YOUR TASKS
1 > Please copy everything in the thread on reading and science from "A program that" down to "Science ( Scholastic)".
2 > For each statement, say yes or no according to the thread on reading and science, and quote the words that decide it.
(a) Seeds of Science, Roots of Literacy was developed before the Common Core.
(b) The "night sky" reading adventure pack is meant for fifth grade.
(c) Maureen Stover visited the Reading Rockets website.
3 > Carry on the thread on reading and science from its last line.

GIVEN TEXT
Reading Rockets offers Reading packs that connect science and literacy Here is an eaxmple Go on a "night sky" reading adventure! Teachers can support reading together at home with our reading adventure packs — designed to encourage hands-on fun and learning centered around paired fiction and nonfiction books. (Level: Third Grade)

Maureen Stover Maureen Stover 41070 Points

Hi Pam! Thank you so much providing a link to the Reading Rockets program. I visited the website and noticed that they have several different thematic units that link reading and science. I really like the way that this program encourages family involvement. Do you know if these resources are standards based? Thanks! Maureen

Kathy Renfrew Kathy Renfrew 35938 Points

A program that I will recommend, that is standards-based, but was developed prior to the Common Core is Seeds of Science, Roots of Literacy. I believe the program was developed for grades 2 -5.Science and literacy or Seeds of Science

Kathy Renfrew Kathy Renfrew 35938 Points

As teacher begin to consider what texts they will use in their classrooms..I hope they consider some of the following short texts:

    Super Science ( Scholastic)

SUPPLIED INFORMATION
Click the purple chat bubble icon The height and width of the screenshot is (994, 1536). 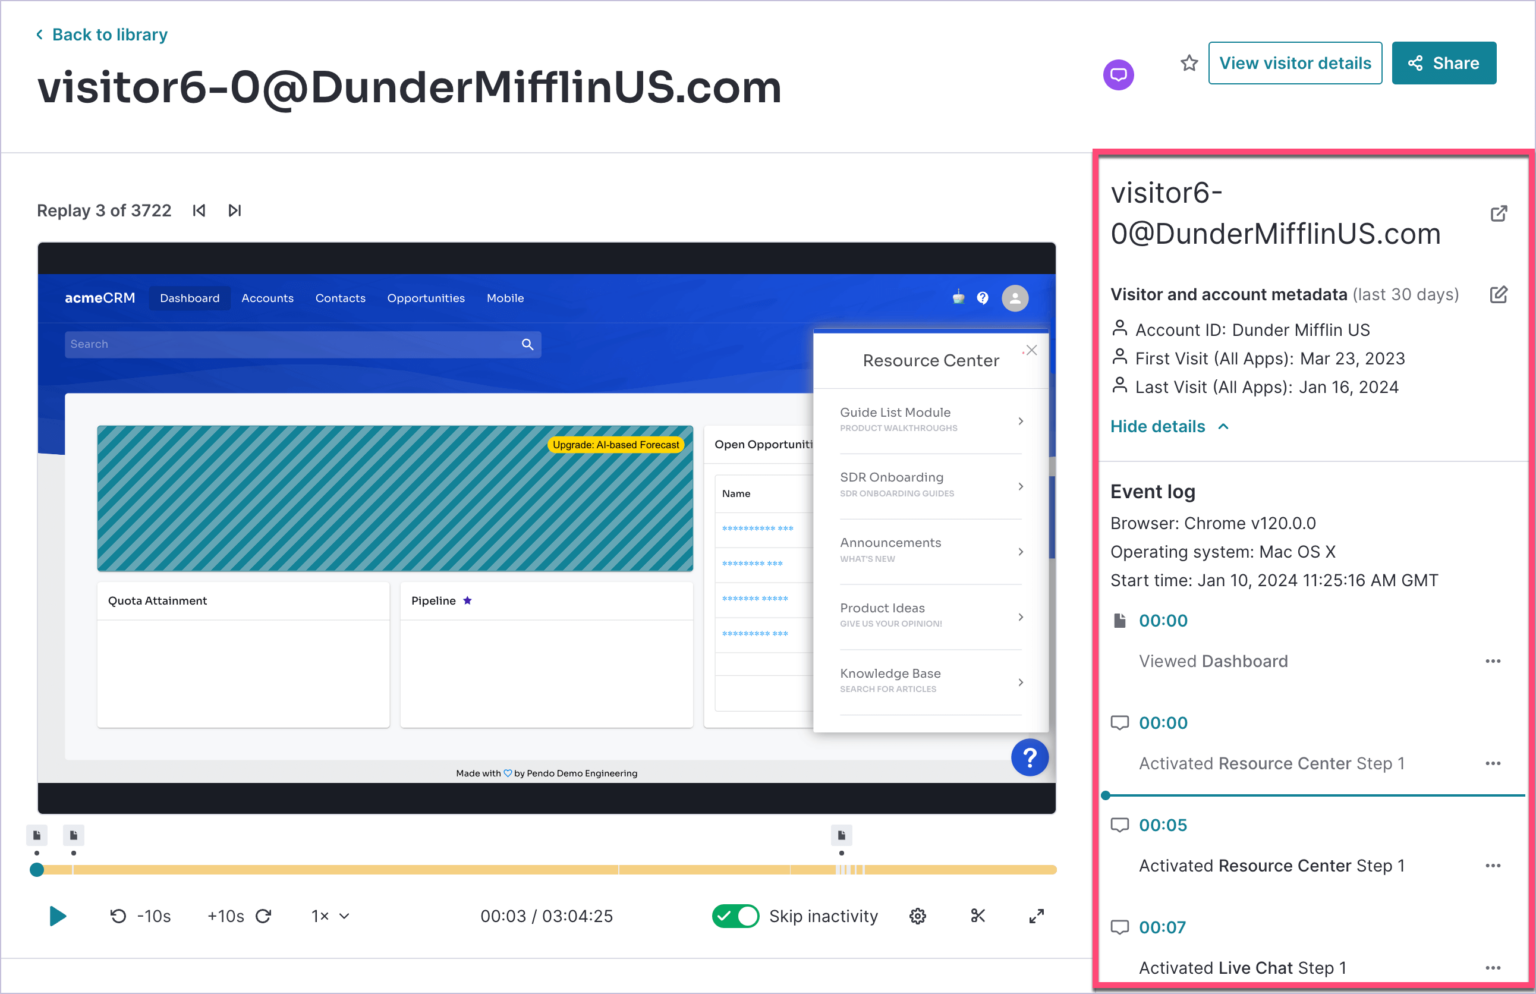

RESPONSES IN ORDER
1 >
A program that I will recommend, that is standards-based, but was developed prior to the Common Core is Seeds of Science, Roots of Literacy. I believe the program was developed for grades 2 -5.Science and literacy or Seeds of Science

Kathy Renfrew Kathy Renfrew 35938 Points

As teacher begin to consider what texts they will use in their classrooms..I hope they consider some of the following short texts:

    Super Science ( Scholastic)

2 >
(a) Yes: "was developed prior to the Common Core"
(b) No: "(Level: Third Grade)"
(c) Yes: "I visited the website"

3 >
    Time for Kids
    National Geographic
    Other magazines

Another valuable under used resource is the NSTA Outstanding Trade Book list. Each of thse books have been read by approximately 10-13 people who collaboratively decide this particular book is good enough to be put on the list. You can the find the lists on the NSTA site.

Pamela Auburn Pamela Auburn 68605 Points

Royal Society Young People’s Book Prize This prize is award for communicating science to young people. The winner will be announce in November. You can find the short list of competitors here

Kathy Renfrew Kathy Renfrew 35938 Points

An under used resource for reading enjoyment and instruction is NSTA's Outstanding trade Books. These are a group of books for Grades PK -12 which have been read by a committee and chosen as books of the highest quality. The committee is made up of science educators who collaborate with NSTA and the Children's Book Council to recommend these books to other educators and the public.

One of my many favorites from the 2012 OSTB List is Far from Shore Chronicles of an Open Ocean Voyage by Sophie Webb.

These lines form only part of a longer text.